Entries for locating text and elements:

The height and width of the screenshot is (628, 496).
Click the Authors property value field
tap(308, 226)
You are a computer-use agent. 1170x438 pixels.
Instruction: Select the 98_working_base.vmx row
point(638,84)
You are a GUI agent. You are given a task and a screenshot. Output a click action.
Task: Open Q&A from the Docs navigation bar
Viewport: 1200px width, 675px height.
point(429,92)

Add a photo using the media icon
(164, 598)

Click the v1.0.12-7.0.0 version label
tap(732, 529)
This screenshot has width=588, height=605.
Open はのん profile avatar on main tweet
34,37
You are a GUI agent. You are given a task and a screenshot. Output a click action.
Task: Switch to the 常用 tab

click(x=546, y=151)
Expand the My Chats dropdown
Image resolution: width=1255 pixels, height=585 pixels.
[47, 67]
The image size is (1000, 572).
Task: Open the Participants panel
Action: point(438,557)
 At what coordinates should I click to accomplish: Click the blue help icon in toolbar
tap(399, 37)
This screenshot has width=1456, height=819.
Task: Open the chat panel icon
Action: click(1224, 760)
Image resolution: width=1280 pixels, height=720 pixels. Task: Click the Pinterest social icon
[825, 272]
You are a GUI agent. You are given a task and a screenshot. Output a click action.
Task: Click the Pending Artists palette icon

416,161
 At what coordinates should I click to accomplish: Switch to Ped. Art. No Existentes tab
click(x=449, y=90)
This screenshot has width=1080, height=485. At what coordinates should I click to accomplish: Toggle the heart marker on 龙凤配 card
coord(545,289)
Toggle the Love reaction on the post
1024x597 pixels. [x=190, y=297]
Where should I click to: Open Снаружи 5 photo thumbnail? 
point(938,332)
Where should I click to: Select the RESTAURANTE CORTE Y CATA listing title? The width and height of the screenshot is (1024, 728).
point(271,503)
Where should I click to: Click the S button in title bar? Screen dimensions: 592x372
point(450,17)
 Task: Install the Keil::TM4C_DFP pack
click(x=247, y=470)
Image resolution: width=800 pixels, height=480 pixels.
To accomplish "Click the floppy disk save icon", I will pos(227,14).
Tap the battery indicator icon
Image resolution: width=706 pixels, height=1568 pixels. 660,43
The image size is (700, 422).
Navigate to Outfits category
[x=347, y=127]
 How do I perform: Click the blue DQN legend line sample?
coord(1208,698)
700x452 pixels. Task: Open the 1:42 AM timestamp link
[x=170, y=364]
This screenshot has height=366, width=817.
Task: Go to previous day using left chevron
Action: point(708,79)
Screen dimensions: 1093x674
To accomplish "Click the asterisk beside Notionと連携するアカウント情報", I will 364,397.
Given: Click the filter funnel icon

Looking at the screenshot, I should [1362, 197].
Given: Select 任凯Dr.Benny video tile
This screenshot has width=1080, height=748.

(WHAT YOU WILL DO) Rewrite the records from the line containing "This screenshot has width=1080, height=485." down to the line containing "Image resolution: width=706", changing "thumbnail" to "preview" and keeping everything else the same.

(SOLUTION BELOW)
This screenshot has width=1080, height=485. At what coordinates should I click to accomplish: Toggle the heart marker on 龙凤配 card
coord(545,289)
Toggle the Love reaction on the post
1024x597 pixels. [x=190, y=297]
Where should I click to: Open Снаружи 5 photo preview? 
point(938,332)
Where should I click to: Select the RESTAURANTE CORTE Y CATA listing title? The width and height of the screenshot is (1024, 728).
point(271,503)
Where should I click to: Click the S button in title bar? Screen dimensions: 592x372
point(450,17)
 Task: Install the Keil::TM4C_DFP pack
click(x=247, y=470)
Image resolution: width=800 pixels, height=480 pixels.
To accomplish "Click the floppy disk save icon", I will pos(227,14).
Tap the battery indicator icon
Image resolution: width=706 pixels, height=1568 pixels. 660,43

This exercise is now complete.